Reunião de Emergência
Diante da escalada, foi convocada uma reunião extraordinária do Conselho do Mercado Comum para a próxima semana, em Brasília. Chanceleres dos dois países já iniciaram conversas preliminares, mas sem avanços concretos. Analistas apontam que o imbróglio pode prejudicar as negociações do acordo Mercosul-União Europeia, que já enfrenta resistências.
Impactos Econômicos
O setor industrial brasileiro, especialmente o automotivo, já sente os efeitos das barreiras argentinas. A Associação Nacional dos Fabricantes de Veículos Automotores (Anfavea) estima perdas de R$ 2 bilhões no semestre. Enquanto isso, a Argentina busca proteger sua indústria local diante da crise cambial.
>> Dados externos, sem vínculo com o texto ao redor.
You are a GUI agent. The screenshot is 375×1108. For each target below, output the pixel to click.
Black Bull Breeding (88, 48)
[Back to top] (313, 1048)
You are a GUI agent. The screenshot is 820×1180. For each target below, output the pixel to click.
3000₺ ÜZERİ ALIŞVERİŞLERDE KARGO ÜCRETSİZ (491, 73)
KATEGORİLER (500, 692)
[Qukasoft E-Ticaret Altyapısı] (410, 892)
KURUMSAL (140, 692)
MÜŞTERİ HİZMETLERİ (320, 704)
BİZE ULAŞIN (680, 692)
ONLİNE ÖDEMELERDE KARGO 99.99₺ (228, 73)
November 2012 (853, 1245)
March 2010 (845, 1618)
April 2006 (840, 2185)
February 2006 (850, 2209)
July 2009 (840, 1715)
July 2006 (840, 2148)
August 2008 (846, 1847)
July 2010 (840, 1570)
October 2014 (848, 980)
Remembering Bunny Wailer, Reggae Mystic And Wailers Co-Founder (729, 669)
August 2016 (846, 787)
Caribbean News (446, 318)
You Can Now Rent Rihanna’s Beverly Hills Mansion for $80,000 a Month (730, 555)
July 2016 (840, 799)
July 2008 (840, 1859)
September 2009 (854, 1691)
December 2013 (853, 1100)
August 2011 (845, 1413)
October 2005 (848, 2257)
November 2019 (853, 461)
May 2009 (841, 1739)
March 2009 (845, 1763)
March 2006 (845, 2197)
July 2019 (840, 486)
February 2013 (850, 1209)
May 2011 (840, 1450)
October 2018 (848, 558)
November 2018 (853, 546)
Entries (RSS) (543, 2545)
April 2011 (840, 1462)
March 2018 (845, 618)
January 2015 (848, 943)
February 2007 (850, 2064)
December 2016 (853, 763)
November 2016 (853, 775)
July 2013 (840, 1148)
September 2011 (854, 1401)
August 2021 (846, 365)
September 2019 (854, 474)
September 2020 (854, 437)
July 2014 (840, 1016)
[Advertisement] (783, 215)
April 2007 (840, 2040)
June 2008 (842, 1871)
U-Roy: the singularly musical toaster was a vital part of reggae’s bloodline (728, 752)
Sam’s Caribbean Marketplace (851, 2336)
A situação preocupa investidores e coloca em xeque a estabilidade do bloco regional.
Especialistas recomendam moderação e diálogo, mas o ambiente político em ambos os países dificulta concessões. O Brasil sinalizou que não recuará, enquanto a Argentina endurece o discurso. A expectativa é de uma semana decisiva para o futuro do Mercosul.